As I suggested before, looking at what the system is doing during the (up to 1min) "stall" when using the "problem" drives, would quickly point in the direction of the problem - i.e. what is actually causing that "stall". I realise that another piece of unclear info is whether that "stall" occurs for
every access to a "problem" drive; or just the
first access after the "problem" drive is
attached; or just the
first access to a "problem" drive which needs the drive to
spin-up; or something else. You mentioned that the "stall" occurs with
writes - what about
reads? Does the "stall" occur when a "problem" drive is the
first one attached to a PC after a power-on, and
not following from the "good" drive being attached? The timing of when you're attaching "good" and "problem" drives during the testing, wasn't clear to me from your earlier comments. All these answers may also tell you something, about when the "stall" is, and is not, triggered.
Techniques for examining what is happening during the "stall", would include using a USB or SATA protocol analyser - but hardware protocol analysers are expensive; software-based USB protocol analysers exist, but then you've still got to spend time looking at what gets captured, and interpreting it. Earlier I also suggested looking at the Windows system event log, to see if that gave you any clues.
Another piece of unclear info, is whether this is a USB-powered drive, or an externally-powered drive - I saw LaCie 1TB USB3 drives of both types advertised. Although USB3 increased the power which can be drawn from a port, if yours is a USB-powered drive, could a change in power requirements between the "good" and "problem" drives, be involved in the behaviour that you see?

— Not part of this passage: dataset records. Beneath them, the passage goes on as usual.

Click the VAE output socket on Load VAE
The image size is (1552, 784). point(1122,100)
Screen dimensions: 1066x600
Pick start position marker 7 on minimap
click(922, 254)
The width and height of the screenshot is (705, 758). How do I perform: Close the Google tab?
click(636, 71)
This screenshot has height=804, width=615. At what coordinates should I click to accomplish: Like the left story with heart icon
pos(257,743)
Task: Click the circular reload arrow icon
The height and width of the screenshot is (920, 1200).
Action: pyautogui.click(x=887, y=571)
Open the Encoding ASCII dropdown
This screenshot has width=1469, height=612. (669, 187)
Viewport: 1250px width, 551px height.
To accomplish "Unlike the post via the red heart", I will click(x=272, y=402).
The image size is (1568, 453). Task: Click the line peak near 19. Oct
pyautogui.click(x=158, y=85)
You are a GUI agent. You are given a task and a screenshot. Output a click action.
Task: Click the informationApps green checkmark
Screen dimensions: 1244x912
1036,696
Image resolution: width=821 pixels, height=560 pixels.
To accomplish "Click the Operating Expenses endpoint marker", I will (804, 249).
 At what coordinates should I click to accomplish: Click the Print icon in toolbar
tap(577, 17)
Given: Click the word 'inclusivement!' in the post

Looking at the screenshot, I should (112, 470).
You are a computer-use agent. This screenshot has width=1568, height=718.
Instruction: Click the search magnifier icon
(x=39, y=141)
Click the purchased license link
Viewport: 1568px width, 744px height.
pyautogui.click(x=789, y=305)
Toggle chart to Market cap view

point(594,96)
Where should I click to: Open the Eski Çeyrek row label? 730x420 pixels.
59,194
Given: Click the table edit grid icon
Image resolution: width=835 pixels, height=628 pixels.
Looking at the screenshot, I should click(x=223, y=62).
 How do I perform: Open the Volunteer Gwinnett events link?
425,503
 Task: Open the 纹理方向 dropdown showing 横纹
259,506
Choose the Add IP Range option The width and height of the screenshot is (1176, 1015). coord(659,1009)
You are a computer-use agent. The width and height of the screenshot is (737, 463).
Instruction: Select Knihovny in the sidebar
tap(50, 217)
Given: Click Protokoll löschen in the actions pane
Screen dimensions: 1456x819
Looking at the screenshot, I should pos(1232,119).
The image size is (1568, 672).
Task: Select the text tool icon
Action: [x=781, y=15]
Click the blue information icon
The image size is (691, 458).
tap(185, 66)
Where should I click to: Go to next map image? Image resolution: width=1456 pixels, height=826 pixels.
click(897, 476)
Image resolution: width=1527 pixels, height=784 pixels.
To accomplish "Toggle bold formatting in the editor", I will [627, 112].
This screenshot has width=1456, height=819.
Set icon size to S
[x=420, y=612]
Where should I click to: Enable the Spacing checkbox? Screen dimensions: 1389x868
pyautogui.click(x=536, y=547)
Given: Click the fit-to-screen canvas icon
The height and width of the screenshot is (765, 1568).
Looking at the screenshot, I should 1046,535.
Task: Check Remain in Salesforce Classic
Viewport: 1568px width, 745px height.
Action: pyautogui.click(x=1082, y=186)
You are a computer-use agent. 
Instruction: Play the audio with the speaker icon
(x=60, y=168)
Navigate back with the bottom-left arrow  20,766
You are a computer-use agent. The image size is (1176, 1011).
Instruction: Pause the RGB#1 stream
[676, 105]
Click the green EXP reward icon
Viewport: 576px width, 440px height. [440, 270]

As I understand the results of your recent test, due to the limitation that you don't want to open the LaCie enclosure, the only conclusive test result is that you
don't have a generic USB3-related issue on your PCs, due to the different USB3-SATA bridge working OK; but we knew that already, since your "good" USB3 drive works, didn't we?
I was wondering whether the other slightly unusual part of your config, could be related i.e. you're connecting multiple identical drives (individually) to the same system. Most buyers of these drives won't be doing that, will they? Therefore I'm thinking that you could be affected by something which other users (and also LaCie support) may be unaware of. Are these different drives being correctly recognised as different drives - are they reporting different USB h/w serial numbers? At one stage, when I had more Windows driver involvement than I do now, I think it was a requirement that all mass-storage devices did have unique USB serial numbers, if you were going to connect more than one to a system (or to swap between them).
What opportunities do you have for trying the "problem" drives (NOT the "good" one!) on other PCs, even just on a USB2 port? If you can find
any other PC where the "stall" does not occur (doing whatever test causes that "stall" on your normal PCs), then that would be an important result.
So those are the types of areas I would investigate, if I was in your situation, with the drives in front of me (except I'd also be using a protocol analyser to look at what happens during the "stall"). Hope that gives you some ideas.